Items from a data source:
######

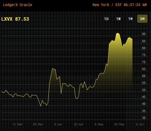Click the chart peak above 90
Viewport: 151px width, 131px height.
118,33
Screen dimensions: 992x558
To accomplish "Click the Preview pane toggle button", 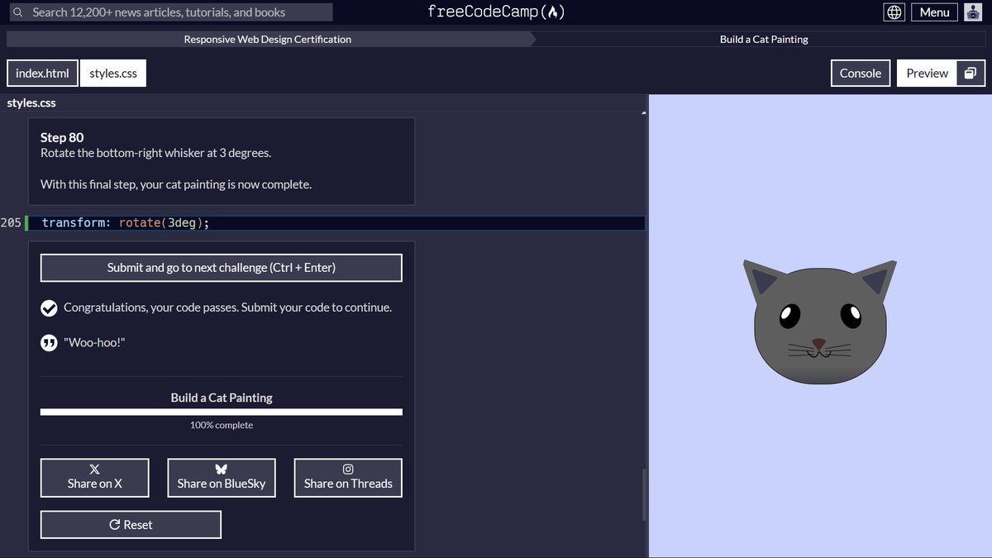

######

Exercise aim: Your copy should consist only of the lines from the one containing "Screen dimensions: 992x558" through the last line of the entries above, reproduced exactly, without pictures.

Finished exercise:
Screen dimensions: 992x558
To accomplish "Click the Preview pane toggle button", 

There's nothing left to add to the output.